** begin PAGE EXTRACT **
I really don't endorse doing that.
joe rogan
How did she get rid of the lions when they got older?
whitney cummings
She still has them.
You know what?
I was trying to organize going to her, because she has a sanctuary.
And she tries to raise money to save lions.
I mean, because you know now, like in Africa, there's more animals in captivity than there are in the wild.
Like, it's such a problem.
joe rogan
Well, yes, but.
whitney cummings
But.
joe rogan
That captivity, we're talking about high fence operations that are sometimes 100,000 plus acres.
whitney cummings
Yeah.
joe rogan
Many, many, many square miles.
So you look at the actual range that a lion would inhabit, and oftentimes it's much smaller than what we're calling captivity.
whitney cummings
So I don't say captivity as like a pejorative way.
It's like they're not safe.
joe rogan
Well, they're fenced in.
See, one of the fucking crazy Catch-22s about Africa is that...
Do you know Louis Theroux?
whitney cummings
Oh, yeah!
I've listened to him on your show.
joe rogan
Did you watch his documentary on African hunting?
It's fucking crazy, but many of the animals that people hunt in Africa...
We're very close to extinction just a few decades ago.
When they put value on them and they set up these hunting camps, now they're in abundance.
They're in higher populations than ever before, but they're in higher populations because people go over there to hunt them.
whitney cummings
Yeah.
joe rogan
So they have these places where you go and it's kind of fucked up.
** end PAGE EXTRACT **
** begin SOURCE MATERIAL **
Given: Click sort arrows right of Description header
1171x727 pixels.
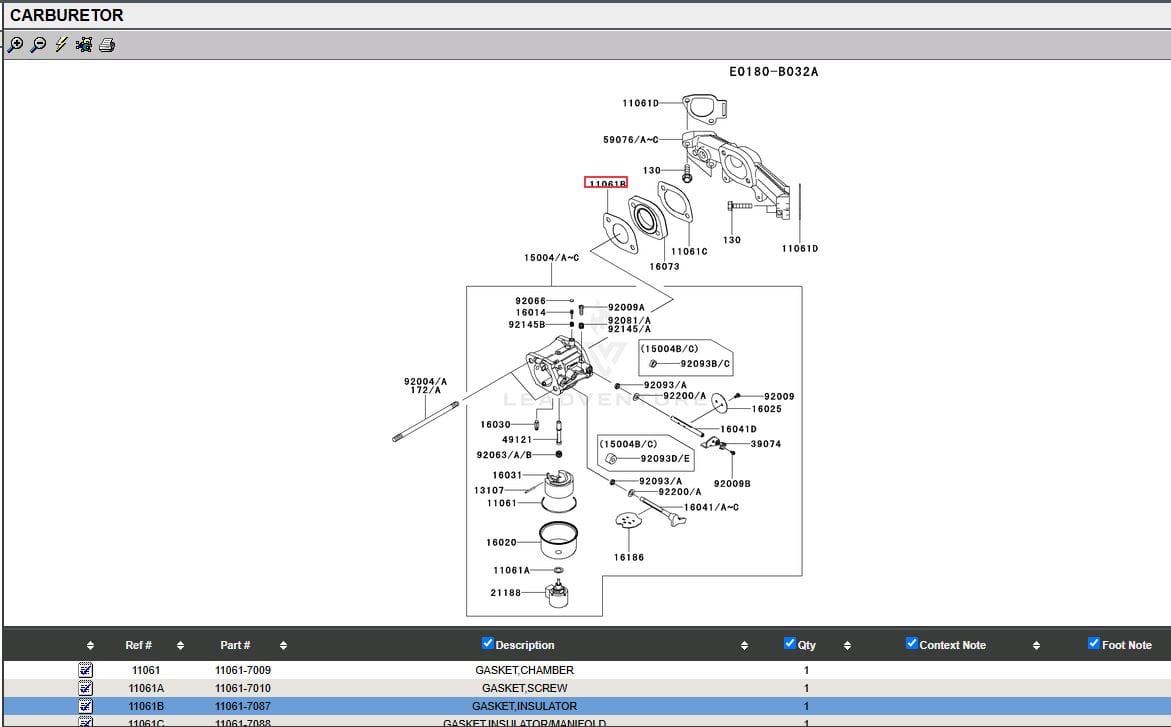Looking at the screenshot, I should tap(744, 646).
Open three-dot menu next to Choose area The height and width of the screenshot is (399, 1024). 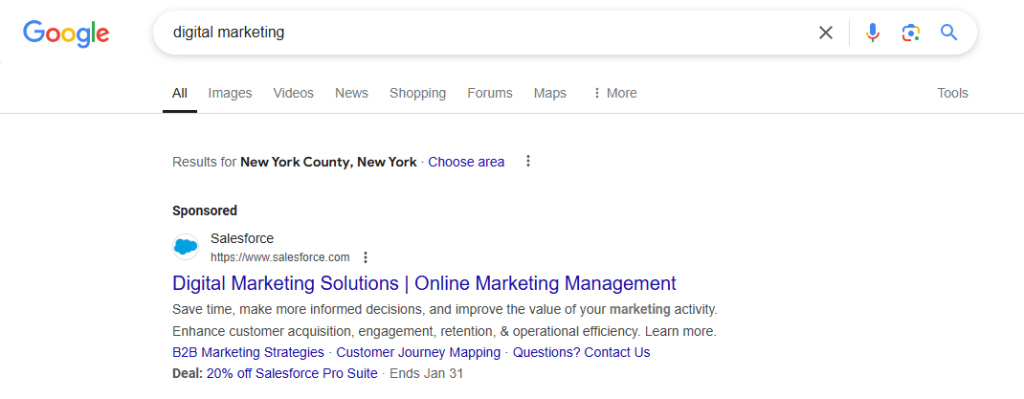point(528,161)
** end SOURCE MATERIAL **
__TASKS TO PERFORM__.
1. In the transcript, how large are the high fence operations sometimes said to be?
2. Translate this sentence from the transcript into Spanish: "And she tries to raise money to save lions."
3. Print the part of the transcript starting with "So you look" and going on through "hunt in Africa...".

__RESULTS__.
1. Sometimes 100,000 plus acres.

2. Y ella intenta recaudar dinero para salvar leones.

3.
So you look at the actual range that a lion would inhabit, and oftentimes it's much smaller than what we're calling captivity.
whitney cummings
So I don't say captivity as like a pejorative way.
It's like they're not safe.
joe rogan
Well, they're fenced in.
See, one of the fucking crazy Catch-22s about Africa is that...
Do you know Louis Theroux?
whitney cummings
Oh, yeah!
I've listened to him on your show.
joe rogan
Did you watch his documentary on African hunting?
It's fucking crazy, but many of the animals that people hunt in Africa...